Chris b guitar back cover image

What inspires you to play guitar?

In a word; it makes me feel better. It’s partly a meditative state which calms the mind, a tactile sense of moving air and muscle that stems from impulses of one’s own mind which probably releases endorphins, the satisfaction of having worked on some music, technique, or song, and it comes out in a good way. There is also another dimension when you combine with others; it’s a shot of joy playing with people and hearing the connection between the musicians in real-time that results in a satisfying soundscape. I love playing melodies and I love backing up a singer with chords or fills. It’s something else altogether; hearing other musicians playing and having fun, expressing emotions, and creating makes me want to as well – always did.

Who are your favorite guitar players and why?

There is an ever-changing lineup. I like most kinds of music styles so I gravitate towards players that command different styles. Currently I listen mostly to Guthrie Govan. He, to me, feels so far ahead of everyone else. His ability, both technically and mentally, is gobsmacking. He seems to pick all the right notes at the right times, create excitement, and he blows you away with sheer technical ability. I also really like Lari Basilio, for much the same reasons. Both have a great sense of tone and melody but can rip a phrase quite smartly. There’s Beck, so sad of his passing, who takes old songs and makes them new. Another king of tone! Others are Pat Metheny. His early works inspired a lifetime of passion for playing. He, probably more than anyone, inspired me to move to Boston for music school. There’s Pierre Bensusan with his unmatched acoustic solo compositions. I could go on and on!

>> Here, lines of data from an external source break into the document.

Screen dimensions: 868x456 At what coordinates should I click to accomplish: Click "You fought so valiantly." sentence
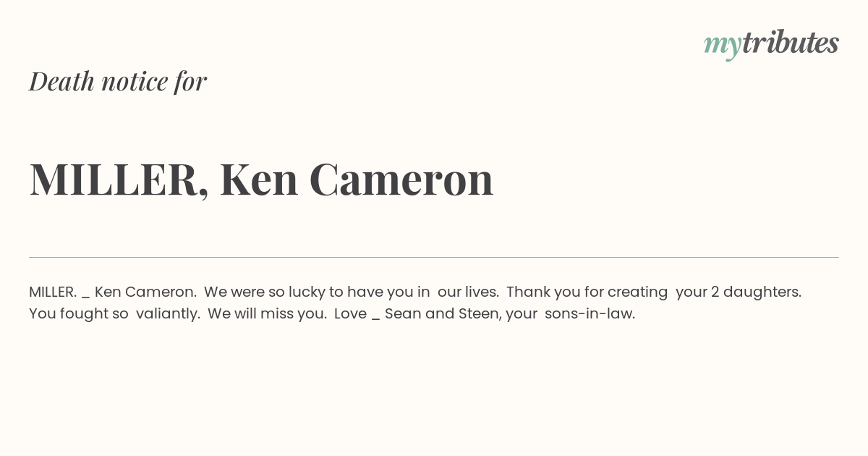point(114,314)
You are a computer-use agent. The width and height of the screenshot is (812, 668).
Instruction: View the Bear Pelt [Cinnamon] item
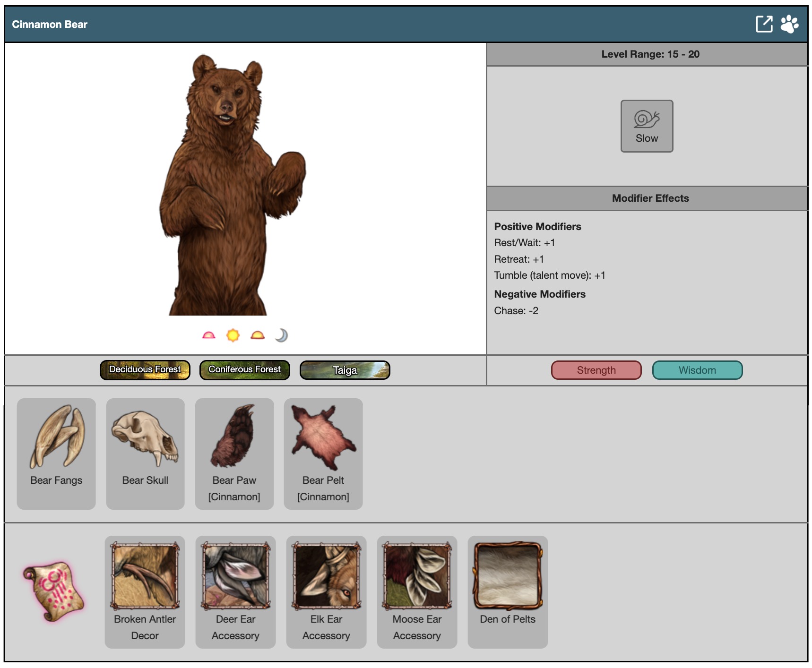point(323,454)
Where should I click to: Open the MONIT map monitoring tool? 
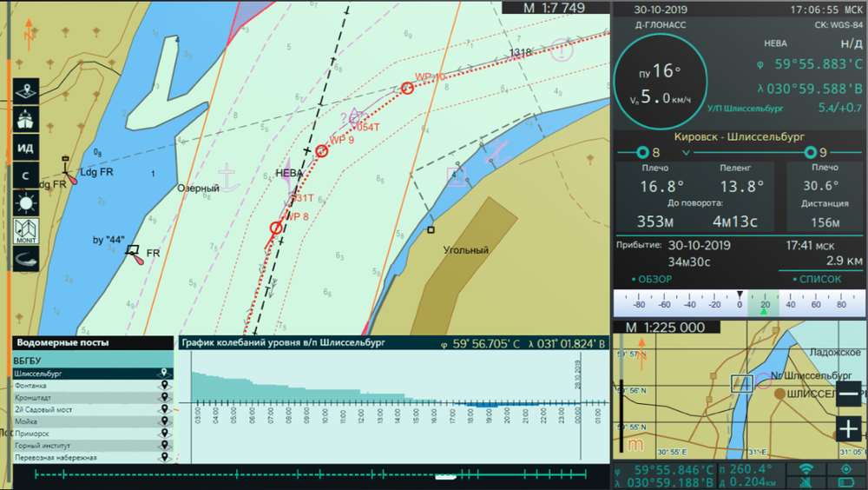tap(25, 231)
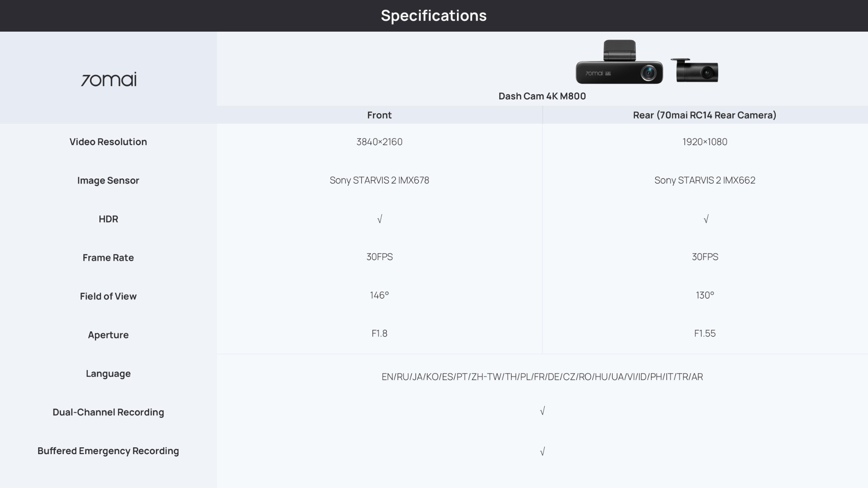Click the 70mai brand logo
868x488 pixels.
click(109, 79)
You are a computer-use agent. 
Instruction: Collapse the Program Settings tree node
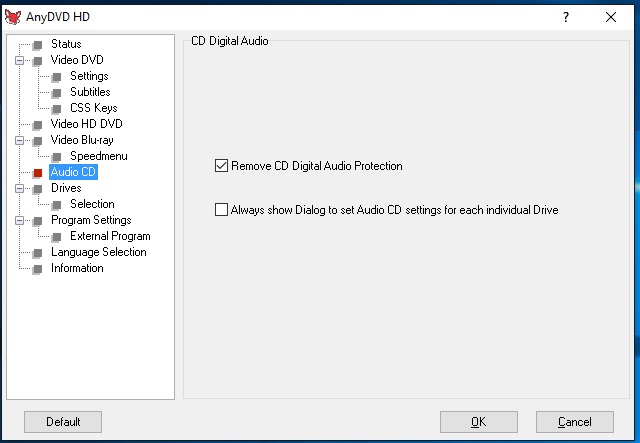point(19,220)
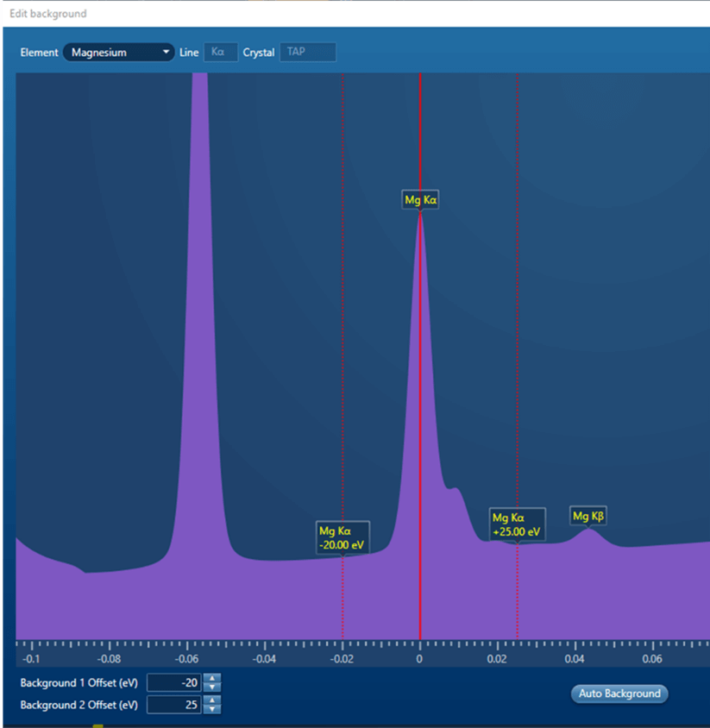Decrease Background 1 Offset with down stepper
This screenshot has height=728, width=710.
[x=210, y=687]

What is the most important lesson you tell your students about playing guitar?

Enjoy! If you’re not having fun, it’s pointless. It’s hard in the early stages as everything is a struggle. Learning the first few chords and songs takes effort but there is so much music that can be played and enjoyed by knowing only a few basic chords and strums.

What have you learned from your students about the art of teaching guitar in the decades that you taught at CCAE?

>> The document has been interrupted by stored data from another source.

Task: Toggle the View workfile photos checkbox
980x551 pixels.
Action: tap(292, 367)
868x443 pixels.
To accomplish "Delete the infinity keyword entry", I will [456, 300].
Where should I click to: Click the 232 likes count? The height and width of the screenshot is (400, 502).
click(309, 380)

Lots. I feel like I learn something every time. I’ve learned to walk them through all the things I ask them to do. In that respect my classes are as much an exercise routine as information. Come back to things and repeat. Go slower. Ask what they need. Make them part of the classroom by encouraging participation. Allow them to express needs or simply help explain something they only grasped themselves a minute earlier. In the end, I’m probably a totally different teacher than what I was when I started at CCAE. Hopefully better!